Table 3 The effect of being recipient of a good action on altruism in the Dictator game. We used logistic regression with and without control on sex, age and education, using ‘treat’ as a dummy variable. We report the β-value, its standard error and the significance level. ‘Bas’ stands for ‘Baseline’, ‘Con’ for ‘Control’ and ‘Exc’ for ‘Excluded’. So, for instance, the column ‘Bas Exc vs Con 1 Exc’ reports the results of the regression using Bas Exc = 0 and Con 1 Exc = 1 as dummy variable. We find no significant effect of the dummy on donations in the DG. Being recipient of a good action does not significantly increase the probability of splitting the endowment in the DG
Figure 2
figure 2

Average giving in Study 2 for each of the three treatments, using DataSet.

Error bars represent the standard error of the mean.
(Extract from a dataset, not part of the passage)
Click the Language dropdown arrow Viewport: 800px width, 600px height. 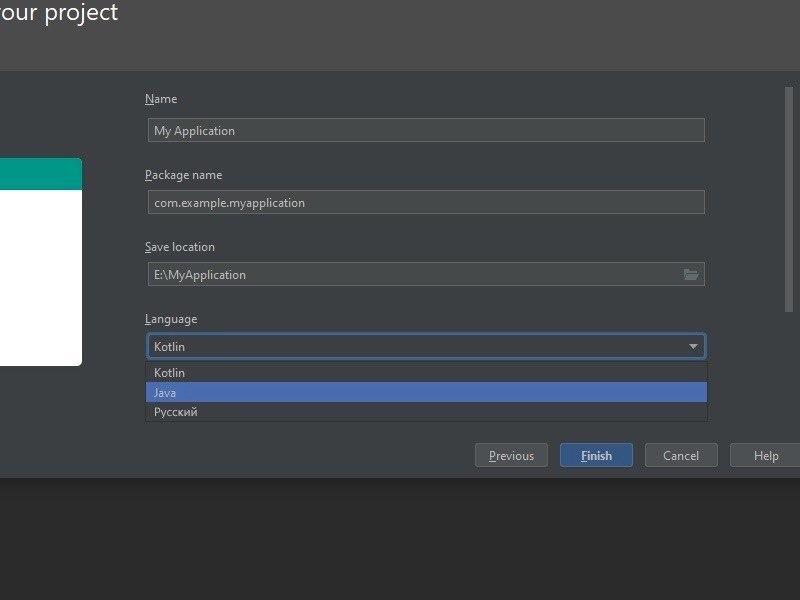693,347
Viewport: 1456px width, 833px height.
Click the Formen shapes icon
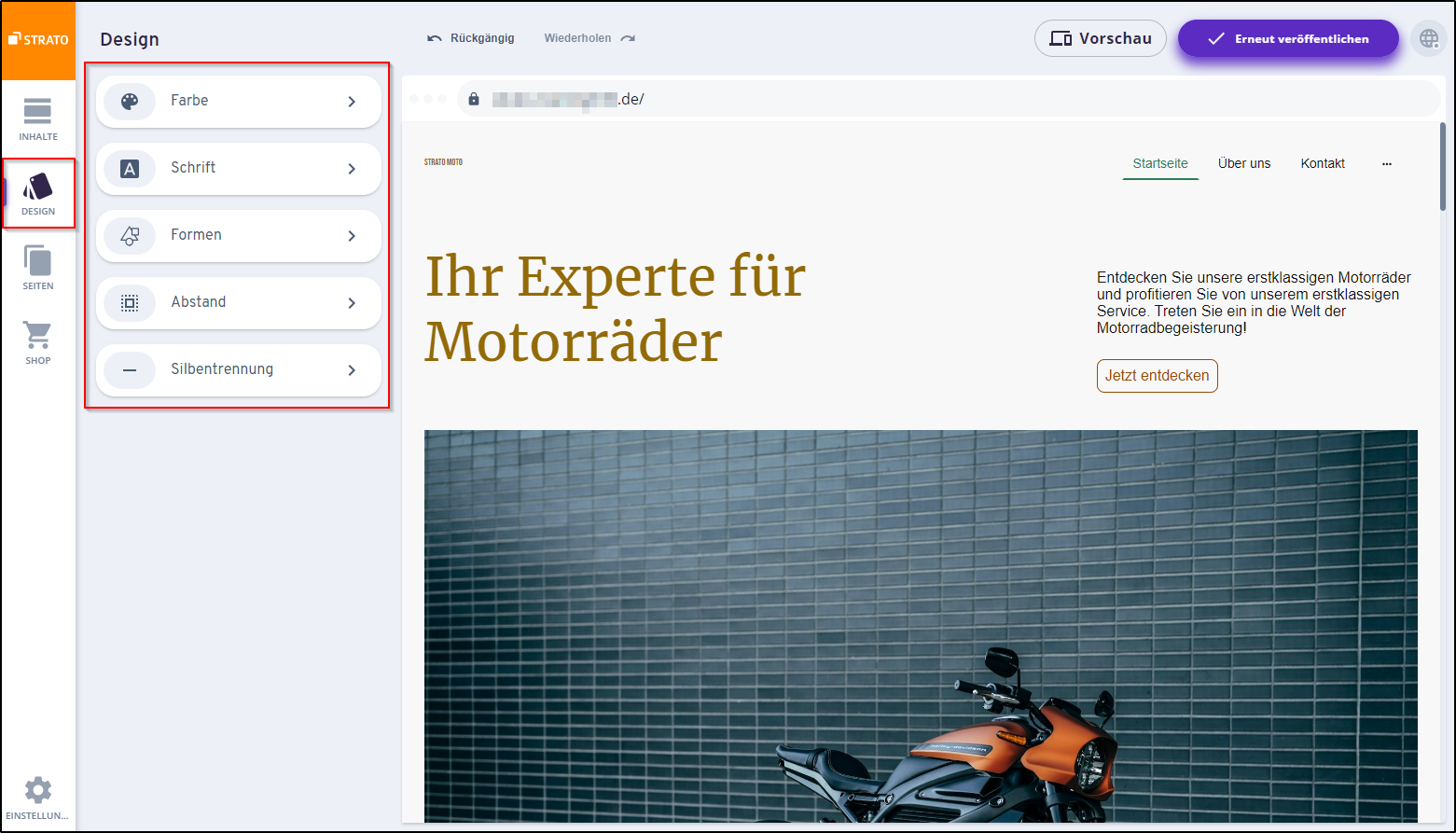(x=130, y=235)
It is visually clear that the control treatments do not significantly differ from the baseline. Logistic regression confirms this expectation, as reported in Table 3.

Finally, a total of 175 US subjects were recruited to play the role of Person A (90 in the DG and 85 in the BG). Note that the statistics in Table 2 do not include these participants, since they played a different DG ($0.40 at stake, instead of $0.20). Statistics on these subjects are not significant, probably due to the relatively small sample. We used these subjects only to avoid deception and match the players in the role of Person B with a real participant.

Discussion

Good actions are defined as those which maximise the other's payoff. Sharing the endowment in the binary Dictator game (DG), letting the other person take the endowment in the Benevolence game (BG), cooperating in the Prisoner's dilemma (PD), are all examples of good actions. Motivated by Plato's quote ‘Good actions give strength to ourselves and inspire good actions in others’ we have investigated whether good actions of possible different types can spread from person to person to person in the simplest possible way: does a good action of A towards B increase the probability of a good action of B towards C? We have conducted six experiments: two baseline treatments where B has to make a decision in either the DG or the PD using an endowment given by the experimenter; four control treatments where the endowment needed to play comes from either an altruistic action or a benevolent action made by someone else in a previous interaction. Across four comparisons and 572 participants we have never found a significant increase of good actions by player B when they were recipient of a good action.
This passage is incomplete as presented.